WHAT NEEDS TO BE DONE — Which lines in the records below hold the word "Collapse"? Copy each of them.

>>>

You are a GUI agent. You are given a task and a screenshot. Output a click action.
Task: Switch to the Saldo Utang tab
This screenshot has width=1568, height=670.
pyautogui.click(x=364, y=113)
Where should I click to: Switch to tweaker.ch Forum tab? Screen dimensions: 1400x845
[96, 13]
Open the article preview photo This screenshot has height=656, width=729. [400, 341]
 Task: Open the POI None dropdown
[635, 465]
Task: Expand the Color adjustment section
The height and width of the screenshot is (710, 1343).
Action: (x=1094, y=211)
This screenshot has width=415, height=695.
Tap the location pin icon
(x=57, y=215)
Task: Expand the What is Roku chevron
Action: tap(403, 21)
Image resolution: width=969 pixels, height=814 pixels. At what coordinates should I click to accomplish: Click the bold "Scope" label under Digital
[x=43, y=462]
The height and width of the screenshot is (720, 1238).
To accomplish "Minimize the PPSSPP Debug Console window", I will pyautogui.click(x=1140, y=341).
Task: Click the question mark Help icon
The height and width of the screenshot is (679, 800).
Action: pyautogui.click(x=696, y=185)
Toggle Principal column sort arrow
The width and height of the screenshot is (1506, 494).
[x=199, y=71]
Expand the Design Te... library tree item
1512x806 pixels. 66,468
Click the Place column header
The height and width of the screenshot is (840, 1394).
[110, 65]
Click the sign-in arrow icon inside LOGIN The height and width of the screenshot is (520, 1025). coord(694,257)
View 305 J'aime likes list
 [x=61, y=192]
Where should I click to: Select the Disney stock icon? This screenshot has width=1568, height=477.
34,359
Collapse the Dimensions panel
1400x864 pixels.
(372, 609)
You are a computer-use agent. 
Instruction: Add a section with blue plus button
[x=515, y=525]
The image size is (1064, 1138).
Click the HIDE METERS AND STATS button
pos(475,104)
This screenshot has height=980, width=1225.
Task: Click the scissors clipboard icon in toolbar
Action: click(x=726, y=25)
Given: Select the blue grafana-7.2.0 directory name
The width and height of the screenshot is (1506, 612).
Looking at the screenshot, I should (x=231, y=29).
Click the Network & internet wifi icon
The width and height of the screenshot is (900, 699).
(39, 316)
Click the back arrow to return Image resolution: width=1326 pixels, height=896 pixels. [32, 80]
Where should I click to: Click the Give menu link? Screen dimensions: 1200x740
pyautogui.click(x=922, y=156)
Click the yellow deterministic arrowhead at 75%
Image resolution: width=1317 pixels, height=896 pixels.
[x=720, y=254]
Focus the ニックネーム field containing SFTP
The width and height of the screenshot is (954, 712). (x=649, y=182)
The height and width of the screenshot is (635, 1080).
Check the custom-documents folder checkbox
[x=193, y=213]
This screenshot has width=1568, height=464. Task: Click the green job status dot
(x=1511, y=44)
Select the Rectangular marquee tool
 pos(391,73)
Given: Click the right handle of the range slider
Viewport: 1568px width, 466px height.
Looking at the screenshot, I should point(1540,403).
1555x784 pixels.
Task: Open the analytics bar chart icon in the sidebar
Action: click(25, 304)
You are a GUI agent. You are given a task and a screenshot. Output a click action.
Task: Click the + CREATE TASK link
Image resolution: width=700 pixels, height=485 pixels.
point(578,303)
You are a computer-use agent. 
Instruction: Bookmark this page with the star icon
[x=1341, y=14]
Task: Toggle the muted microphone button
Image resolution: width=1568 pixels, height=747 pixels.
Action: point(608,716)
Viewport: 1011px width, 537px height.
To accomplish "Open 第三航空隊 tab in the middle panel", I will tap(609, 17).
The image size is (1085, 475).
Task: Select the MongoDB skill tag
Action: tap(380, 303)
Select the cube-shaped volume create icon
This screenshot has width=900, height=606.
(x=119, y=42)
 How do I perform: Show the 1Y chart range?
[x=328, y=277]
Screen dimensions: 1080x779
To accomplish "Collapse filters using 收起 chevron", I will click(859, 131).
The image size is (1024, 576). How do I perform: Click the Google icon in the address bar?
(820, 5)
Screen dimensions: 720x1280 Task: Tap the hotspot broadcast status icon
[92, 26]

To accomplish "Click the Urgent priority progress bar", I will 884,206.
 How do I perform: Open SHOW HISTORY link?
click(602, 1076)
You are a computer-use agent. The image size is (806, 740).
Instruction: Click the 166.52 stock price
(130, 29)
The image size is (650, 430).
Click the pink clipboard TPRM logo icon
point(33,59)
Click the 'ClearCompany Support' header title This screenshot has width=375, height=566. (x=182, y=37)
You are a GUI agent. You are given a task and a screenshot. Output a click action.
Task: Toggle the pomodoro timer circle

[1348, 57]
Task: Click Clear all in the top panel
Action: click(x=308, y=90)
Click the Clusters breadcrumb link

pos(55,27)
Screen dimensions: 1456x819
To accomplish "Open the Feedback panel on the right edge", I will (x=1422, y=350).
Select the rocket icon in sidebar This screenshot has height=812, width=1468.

<<<

YOUR SOLUTION —
Collapse the Dimensions panel
To accomplish "Collapse filters using 收起 chevron", I will click(859, 131).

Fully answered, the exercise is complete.